Re: Books and literature recommendations

Post by Scooter »

I suppose it is for those who still regret that the Confederacy had its ass handed to it.
"If you don't have a seat at the table, you're on the menu."

-- Author unknown

User avatar
Econoline
Posts: 9555
Joined: Sun Apr 18, 2010 6:25 pm
Location: DeKalb, Illinois...out amidst the corn, soybeans, and Republicans

Re: Books and literature recommendations

Post by Econoline »

Scooter - ?????

I haven't read this trilogy but now that I know of its existence, it's on my "to do" list. I've read and enjoyed many other works by Harry Harrison. From what I've been able to gather, it's not so much pro-Confederacy as anti-British, with the CSA re-uniting with the USA to battle a common enemy. It's no more "pro-Confederacy" than The Man in the High Castle is "pro-Nazi".

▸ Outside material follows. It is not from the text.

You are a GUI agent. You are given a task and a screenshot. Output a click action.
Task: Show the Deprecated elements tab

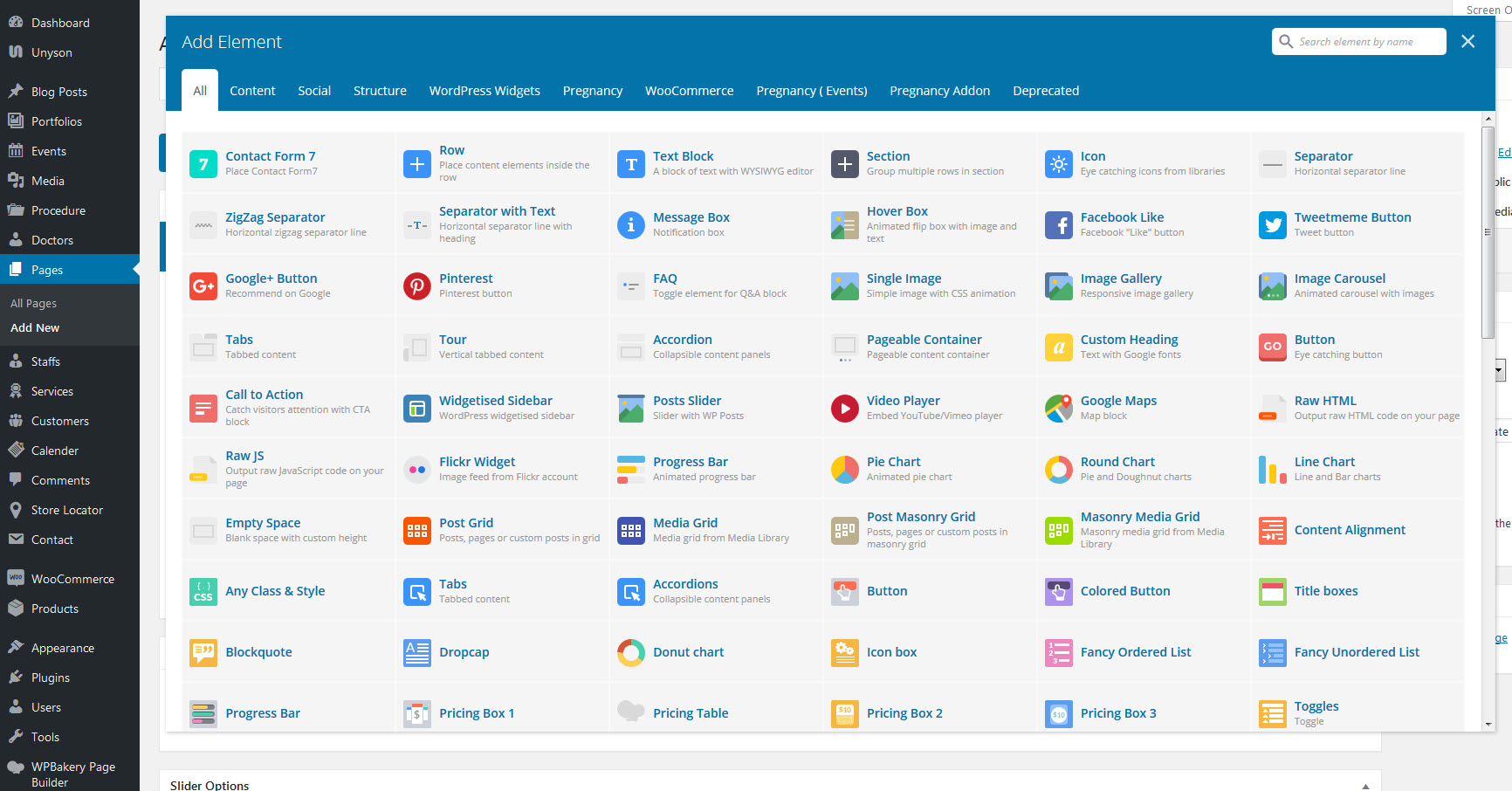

:shrug Or maybe you just don't get the whole concept of "Alternative History"?
People who are wrong are just as sure they're right as people who are right. The only difference is, they're wrong.
God @The Tweet of God

User avatar
Gob
Posts: 33642
Joined: Tue Apr 06, 2010 8:40 am

Re: Books and literature recommendations

Post by Gob »

Just finished this;

Image

Now reading this;

Image
“If you trust in yourself, and believe in your dreams, and follow your star. . . you'll still get beaten by people who spent their time working hard and learning things and weren't so lazy.”

User avatar
Scooter
Posts: 16540
Joined: Thu Apr 15, 2010 6:04 pm
Location: Toronto, ON

Re: Books and literature recommendations

Post by Scooter »

Econoline wrote:
Fri Jun 11, 2021 5:21 am
Or maybe you just don't get the whole concept of "Alternative History"?
I get the concept, and how so much of it revolves around turning the CSA into the good guys, in one way or another.
"If you don't have a seat at the table, you're on the menu."